Either way, Allen playing well is absolutely integral to an improved front seven performance.
#2- Evan Neal, Offensive Line
Sure, Neal was the starter at left guard in all of 2019. Does he really fit in the criteria for this article?
The former 5-star offensive tackle out of IMG Academy came to Alabama at nearly 380 pounds, lost 20, and immediately won the starting job at left guard as a true freshman on his way to numerous freshman All-American awards.
However, Freshman All-Americans are assuredly not All-Americans. Neal was often the victim of inside stunts that led to opposing defenses getting pressure on Tua Tagovailoa. Mostly freshman mistakes, to be sure, but mistakes nonetheless. And now most expect him to make the move to tackle, where any missed assignments or slow-footed backpedals will be magnified after two seasons of Jedrick Wills, Jr. being nearly perfect.
While Alabama’s offensive line returns 4 starters from an already elite 2019 unit, one player out of sorts can ruin even the most talented of lines. Neal absolutely cannot afford to have a sophomore slump while making a position change while Alabama is attempting to break in a new QB without two first-round receivers in Henry Ruggs III and Jerry Jeudy.
#1- Jordan Battle
Rashad Johnson, Mark Barron, HaHa Clinton-Dix, Landon Collins, Eddie Jackson, Deionte Thompson, Xavier McKinney— Since Nick Saban started this historic run in 2008, the Crimson Tide has had at least one elite safety in the backfield every single season.

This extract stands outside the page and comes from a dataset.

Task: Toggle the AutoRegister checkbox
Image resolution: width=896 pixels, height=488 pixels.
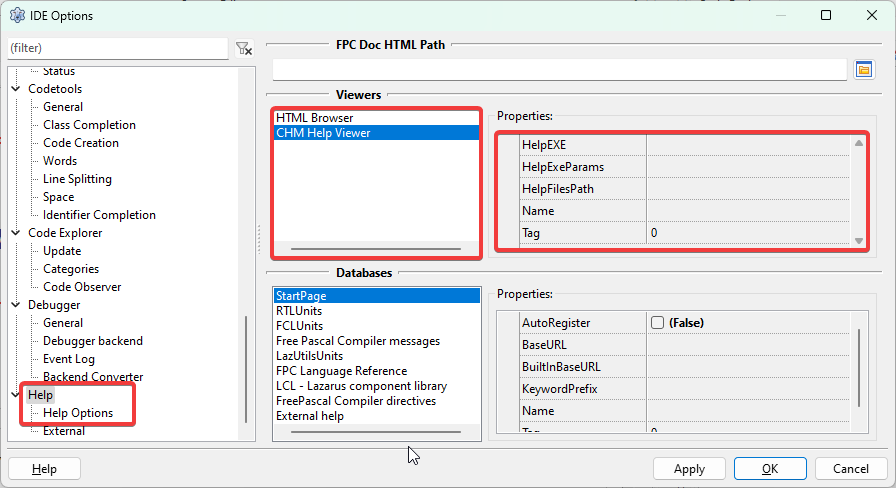Action: coord(657,323)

It’s been the one true staple of the Saban defense over the years.
Now, with McKinney and his running mate, Jared Mayden, having both moved on from Alabama, the Tide has to find two brand new starters. 4th year player Daniel Wright might have the seniority, but rising sophomore Jordan Battle is the man who immediately won the coaches’ trust as a true freshman last season.
Halfway through the season opener, Battle was already seeing significant snaps with the first team defense while Saban shuffled around the defensive backs, and he was rewarded by getting to make an airball interception on Duke’s final play of the game:
He rotated in and out for the first half of the season before playing as a full-time starter against Arkansas and again in the following week against LSU. That the coaches trusted him to play nearly every snap against the best passing attack in college football is a glowing endorsement Battle and the expectations he will have next season.
While Pat Surtain II will be heading up a revamped cornerback group, a cornerback can only do so much from their half of the field. Battle will be sorely needed in the young secondary to step up as a sophomore and take command of the last line of defense this season. An elite safety is a player that can cover up holes on a defense and become a game-breaker on more solid defenses. But a deep safety over his head is an absolute liability that can break a defense much more quickly than one overmatched linebacker or defensive lineman.
If these three players step up their game going into 2020, then Alabama will have very few question marks on what’s been billed by many media types to be a rebuilding year. A useful pass rusher and game-breaker at safety paired up with Dylan Moses at linebacker and a young, deep defensive line gives the Tide plenty of leeway to find another couple of defensive backs and decide Moses’s best running mate inside as the season progresses.
Meanwhile, a consistent-to-dominant right tackle on an already experienced offensive line should give whichever QB plenty of room to make some easy tosses to Jaylen Waddle and DeVonta Smith while also giving Najee Harris that extra little bit of space to truly conjure some ball-carrying wizardry in his senior year.